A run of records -

◇ ◇ ◇ ◇ ◇

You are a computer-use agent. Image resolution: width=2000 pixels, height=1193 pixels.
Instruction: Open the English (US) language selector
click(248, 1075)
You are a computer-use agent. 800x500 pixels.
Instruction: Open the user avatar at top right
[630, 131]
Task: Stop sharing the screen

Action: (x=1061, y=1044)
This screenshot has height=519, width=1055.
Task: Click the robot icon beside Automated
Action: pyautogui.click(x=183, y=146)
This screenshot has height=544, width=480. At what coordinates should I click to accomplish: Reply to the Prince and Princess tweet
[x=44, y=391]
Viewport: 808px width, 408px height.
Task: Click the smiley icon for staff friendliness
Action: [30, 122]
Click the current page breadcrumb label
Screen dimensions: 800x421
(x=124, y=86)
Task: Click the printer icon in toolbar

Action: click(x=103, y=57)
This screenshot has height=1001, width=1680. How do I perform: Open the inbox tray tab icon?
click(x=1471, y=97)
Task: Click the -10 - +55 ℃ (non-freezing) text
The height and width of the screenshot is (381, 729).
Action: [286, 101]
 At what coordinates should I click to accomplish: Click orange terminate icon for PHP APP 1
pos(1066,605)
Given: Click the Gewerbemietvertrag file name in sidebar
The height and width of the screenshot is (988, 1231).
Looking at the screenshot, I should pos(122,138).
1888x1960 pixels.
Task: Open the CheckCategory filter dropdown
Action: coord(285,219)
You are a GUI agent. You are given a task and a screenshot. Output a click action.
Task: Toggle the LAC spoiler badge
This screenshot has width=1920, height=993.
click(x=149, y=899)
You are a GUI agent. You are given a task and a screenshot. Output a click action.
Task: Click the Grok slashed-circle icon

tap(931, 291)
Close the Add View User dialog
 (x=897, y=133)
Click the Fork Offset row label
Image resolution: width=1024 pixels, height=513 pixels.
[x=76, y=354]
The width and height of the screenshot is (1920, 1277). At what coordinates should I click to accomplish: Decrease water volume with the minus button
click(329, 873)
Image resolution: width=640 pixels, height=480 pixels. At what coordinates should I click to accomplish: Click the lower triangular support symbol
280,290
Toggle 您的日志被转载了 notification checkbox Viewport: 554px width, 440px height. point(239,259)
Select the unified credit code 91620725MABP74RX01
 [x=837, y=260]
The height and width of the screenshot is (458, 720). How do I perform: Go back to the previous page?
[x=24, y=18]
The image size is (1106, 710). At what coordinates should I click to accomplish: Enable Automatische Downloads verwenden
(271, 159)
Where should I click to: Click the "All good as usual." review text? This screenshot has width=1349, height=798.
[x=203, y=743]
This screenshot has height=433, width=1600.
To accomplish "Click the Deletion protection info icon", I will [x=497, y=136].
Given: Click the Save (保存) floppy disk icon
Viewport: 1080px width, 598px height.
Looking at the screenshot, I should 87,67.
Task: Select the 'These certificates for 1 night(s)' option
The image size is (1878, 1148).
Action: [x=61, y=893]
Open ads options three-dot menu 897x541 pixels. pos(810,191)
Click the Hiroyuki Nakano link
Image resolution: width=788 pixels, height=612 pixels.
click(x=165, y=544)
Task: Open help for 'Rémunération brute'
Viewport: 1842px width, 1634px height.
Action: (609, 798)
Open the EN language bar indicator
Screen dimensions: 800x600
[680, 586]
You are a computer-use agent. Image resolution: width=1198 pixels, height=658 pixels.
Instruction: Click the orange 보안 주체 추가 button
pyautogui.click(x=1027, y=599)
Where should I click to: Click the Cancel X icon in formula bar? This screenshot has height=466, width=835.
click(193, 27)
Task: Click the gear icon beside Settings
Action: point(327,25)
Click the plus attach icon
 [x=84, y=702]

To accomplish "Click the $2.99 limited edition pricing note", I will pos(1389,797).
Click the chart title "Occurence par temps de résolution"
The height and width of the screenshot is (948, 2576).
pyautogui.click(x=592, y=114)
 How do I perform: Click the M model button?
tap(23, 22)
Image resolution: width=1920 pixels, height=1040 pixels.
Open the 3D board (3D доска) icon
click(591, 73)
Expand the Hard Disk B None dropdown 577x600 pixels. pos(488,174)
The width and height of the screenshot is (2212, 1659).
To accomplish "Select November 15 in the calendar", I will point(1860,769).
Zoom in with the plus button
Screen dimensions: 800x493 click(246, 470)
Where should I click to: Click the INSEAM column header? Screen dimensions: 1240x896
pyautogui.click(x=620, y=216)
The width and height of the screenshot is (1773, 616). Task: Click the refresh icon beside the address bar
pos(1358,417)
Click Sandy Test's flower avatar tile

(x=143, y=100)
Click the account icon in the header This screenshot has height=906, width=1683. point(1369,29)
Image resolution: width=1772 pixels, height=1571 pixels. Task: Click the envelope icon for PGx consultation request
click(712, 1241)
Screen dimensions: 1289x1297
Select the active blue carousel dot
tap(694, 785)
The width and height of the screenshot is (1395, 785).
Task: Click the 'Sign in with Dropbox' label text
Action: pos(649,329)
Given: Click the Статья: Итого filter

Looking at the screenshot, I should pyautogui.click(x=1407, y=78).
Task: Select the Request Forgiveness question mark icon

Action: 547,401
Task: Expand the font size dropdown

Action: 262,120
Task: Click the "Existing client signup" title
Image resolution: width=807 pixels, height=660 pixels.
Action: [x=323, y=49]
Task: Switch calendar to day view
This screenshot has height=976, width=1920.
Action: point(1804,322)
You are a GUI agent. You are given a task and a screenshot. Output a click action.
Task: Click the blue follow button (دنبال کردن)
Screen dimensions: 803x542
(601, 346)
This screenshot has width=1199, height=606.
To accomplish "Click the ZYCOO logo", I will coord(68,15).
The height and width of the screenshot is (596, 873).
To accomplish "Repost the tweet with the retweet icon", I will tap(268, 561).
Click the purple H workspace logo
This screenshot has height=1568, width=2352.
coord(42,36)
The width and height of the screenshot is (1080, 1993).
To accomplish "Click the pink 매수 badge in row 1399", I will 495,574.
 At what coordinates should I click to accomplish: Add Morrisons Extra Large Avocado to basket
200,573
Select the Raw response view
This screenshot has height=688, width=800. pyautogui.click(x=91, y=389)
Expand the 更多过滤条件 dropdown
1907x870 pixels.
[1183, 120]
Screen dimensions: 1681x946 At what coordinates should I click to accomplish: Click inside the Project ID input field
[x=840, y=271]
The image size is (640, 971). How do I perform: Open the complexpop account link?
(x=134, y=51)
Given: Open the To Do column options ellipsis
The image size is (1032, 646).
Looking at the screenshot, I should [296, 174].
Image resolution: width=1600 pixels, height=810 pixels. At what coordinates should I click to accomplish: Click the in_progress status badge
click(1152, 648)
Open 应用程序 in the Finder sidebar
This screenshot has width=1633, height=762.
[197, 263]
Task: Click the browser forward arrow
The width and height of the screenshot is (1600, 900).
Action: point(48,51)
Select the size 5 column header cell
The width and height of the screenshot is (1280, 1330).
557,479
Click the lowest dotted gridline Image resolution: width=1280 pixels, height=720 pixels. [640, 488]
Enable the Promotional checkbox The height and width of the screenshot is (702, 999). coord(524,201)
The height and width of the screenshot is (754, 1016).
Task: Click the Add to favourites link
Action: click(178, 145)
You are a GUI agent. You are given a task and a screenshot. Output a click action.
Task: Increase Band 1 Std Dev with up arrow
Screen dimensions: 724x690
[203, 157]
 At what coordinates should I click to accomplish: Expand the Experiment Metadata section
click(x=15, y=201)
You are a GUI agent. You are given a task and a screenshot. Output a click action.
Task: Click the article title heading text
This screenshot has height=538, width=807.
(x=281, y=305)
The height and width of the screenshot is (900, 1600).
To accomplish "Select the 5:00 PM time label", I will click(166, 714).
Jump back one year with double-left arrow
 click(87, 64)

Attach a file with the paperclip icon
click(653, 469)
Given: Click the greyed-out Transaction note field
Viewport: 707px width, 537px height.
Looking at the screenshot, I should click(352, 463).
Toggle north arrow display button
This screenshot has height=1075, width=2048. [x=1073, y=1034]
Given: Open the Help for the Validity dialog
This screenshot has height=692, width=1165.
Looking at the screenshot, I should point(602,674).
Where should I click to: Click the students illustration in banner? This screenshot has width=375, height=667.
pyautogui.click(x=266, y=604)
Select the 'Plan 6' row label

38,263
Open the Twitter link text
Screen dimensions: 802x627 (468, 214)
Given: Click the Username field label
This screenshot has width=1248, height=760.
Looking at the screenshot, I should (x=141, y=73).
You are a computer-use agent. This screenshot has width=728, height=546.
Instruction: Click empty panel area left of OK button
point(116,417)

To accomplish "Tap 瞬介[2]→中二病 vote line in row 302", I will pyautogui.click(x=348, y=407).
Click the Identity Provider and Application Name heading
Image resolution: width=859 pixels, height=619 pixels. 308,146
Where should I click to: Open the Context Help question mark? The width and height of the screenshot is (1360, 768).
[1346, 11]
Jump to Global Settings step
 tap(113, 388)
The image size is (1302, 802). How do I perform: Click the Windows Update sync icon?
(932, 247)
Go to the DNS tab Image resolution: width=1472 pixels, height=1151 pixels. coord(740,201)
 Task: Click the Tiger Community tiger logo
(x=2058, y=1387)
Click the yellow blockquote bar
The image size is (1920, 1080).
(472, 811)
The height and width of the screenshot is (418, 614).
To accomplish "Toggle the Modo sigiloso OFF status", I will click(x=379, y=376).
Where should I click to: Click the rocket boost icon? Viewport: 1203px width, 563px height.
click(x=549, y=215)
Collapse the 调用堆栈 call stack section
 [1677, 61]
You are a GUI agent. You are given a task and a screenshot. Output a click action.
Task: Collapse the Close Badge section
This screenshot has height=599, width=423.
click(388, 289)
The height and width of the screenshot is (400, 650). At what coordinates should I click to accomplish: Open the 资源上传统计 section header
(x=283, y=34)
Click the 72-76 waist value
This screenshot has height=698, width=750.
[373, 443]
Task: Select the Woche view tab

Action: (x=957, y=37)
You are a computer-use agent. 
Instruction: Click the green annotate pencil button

◇ ◇ ◇ ◇ ◇

Goal - Reproduce verbatim the stretch of data from the line containing "You are a computer-use agent. Image resolution: width=1198" through the line containing "click(712, 1241)", including both of those lines.

Reply to the exercise -
You are a computer-use agent. Image resolution: width=1198 pixels, height=658 pixels.
Instruction: Click the orange 보안 주체 추가 button
pyautogui.click(x=1027, y=599)
Where should I click to: Click the Cancel X icon in formula bar? This screenshot has height=466, width=835.
click(193, 27)
Task: Click the gear icon beside Settings
Action: point(327,25)
Click the plus attach icon
 [x=84, y=702]

To accomplish "Click the $2.99 limited edition pricing note", I will pos(1389,797).
Click the chart title "Occurence par temps de résolution"
The height and width of the screenshot is (948, 2576).
pyautogui.click(x=592, y=114)
 How do I perform: Click the M model button?
tap(23, 22)
Image resolution: width=1920 pixels, height=1040 pixels.
Open the 3D board (3D доска) icon
click(591, 73)
Expand the Hard Disk B None dropdown 577x600 pixels. pos(488,174)
The width and height of the screenshot is (2212, 1659).
To accomplish "Select November 15 in the calendar", I will point(1860,769).
Zoom in with the plus button
Screen dimensions: 800x493 click(246, 470)
Where should I click to: Click the INSEAM column header? Screen dimensions: 1240x896
pyautogui.click(x=620, y=216)
The width and height of the screenshot is (1773, 616). Task: Click the refresh icon beside the address bar
pos(1358,417)
Click Sandy Test's flower avatar tile

(x=143, y=100)
Click the account icon in the header This screenshot has height=906, width=1683. point(1369,29)
Image resolution: width=1772 pixels, height=1571 pixels. Task: Click the envelope icon for PGx consultation request
click(712, 1241)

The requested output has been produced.